PAGE EXTRACT
Fairings also provide weather protection.
I saw motorcycle fairings before, and I had to ask "why don't these things have a storage compartment inside? Like a glove compartment?"

So my creations bring forth two innovations;

1) Putting a motorcycle windshield on a pedal-bike. (Everyone said it was impossible, I said 'why not?' The pictures proove it can be done).

2) Providing internal storage space inside the fairings, thus creating a prototype for a modern plastic handlebar basket. The fiberglass keeps things in the basket dry if the bike is left out and it rains. No one can see through the fiberglass, I can conceal things.

And there is a profit motive, the type 9 sold for twelve hundred with an investment of two hundred seventy in materials, thus a nine hundred thirty dollar profit was made.

I hope other bike builders can glean an idea or two from my work. Yes, I built the fairings partly because they look neat, but that's what sells the bike. They look neat to other people, who offer cash.

I started this project as an Engineering student. I prooved that it would make money to produce a Human Powered Vehicle/cargo bike.
I don't have enough manufacturing space , or enough distribution (trucks), or enough money to advertize.

I'm waiting for other bike builders to copy some of my/her ideas. I haven't shown you anything newer than 1991, so it would be at the end of it's 17 year patent, this year.

Schwinn named it's motorcycle styled bike the "Spoiler", and now I'm kicking myself. Mellisa wanted to name the bike "Mini-Kenworth". but I told her we'd get sued by the Truck Maker for using their name. I don't know if I can sue Schwinn. I don't want to sue Schwinn, but we called our product "Spoiler" first.

I realize there is more to custom bike building than making money. There is an art to bike building. Good artists rarely see the money their art is worth in their lifetime.

I'd like to note that the Type 9 and the Type 7 were designed by volunteers from Florida. They tried the Type 5 in Florida and they said they got too hot. So they designed smaller fairings. I live on Long Island, it gets cold here in the winter. Fairings are more for protection from the cold than for making the bike go faster.

The negative side of what I've done is that I've crammed ten pounds of sugar into a five pound bag.
A bicycle manufacturer only needs to improve one thing to sell a new bike, for example shock-absorbers. If a customer isn't happy with the ride of the $119.00 basic model, there is a $179.00 bike with shock absorbers. Borrowing motorcycle technology is slowly changing bicycles for the better.

But you can't add rear shocks to a bicycle that doesn't have them. Neither can you turn your existing bike into a velomobile by adding aftermarket parts.

And although I'm happy that I made some money selling my work, I am getting started on another project to build a bike for myself, which I have no intent to market. I value weather protection, and cargo carrying ability and looking neat, in that order.

DATA SEGMENT
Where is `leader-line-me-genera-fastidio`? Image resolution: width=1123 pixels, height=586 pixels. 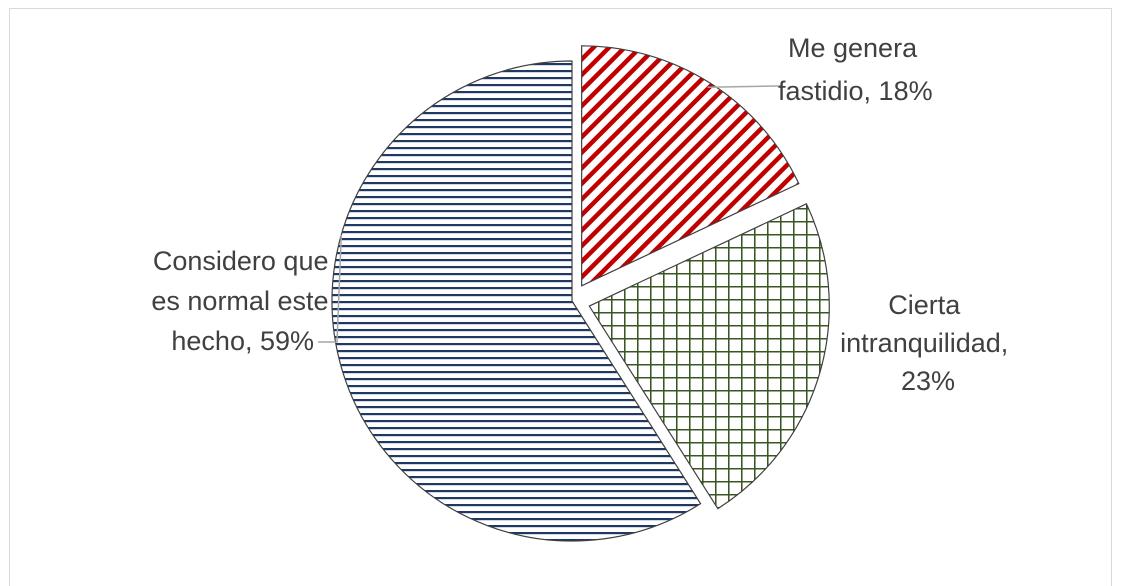
leader-line-me-genera-fastidio is located at coordinates (744, 86).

WHAT THE TASK ASKS
According to the bike fairing page, what price did the type 9 sell for? The listing comes from a separate source.

TASK ANSWER
Twelve hundred dollars.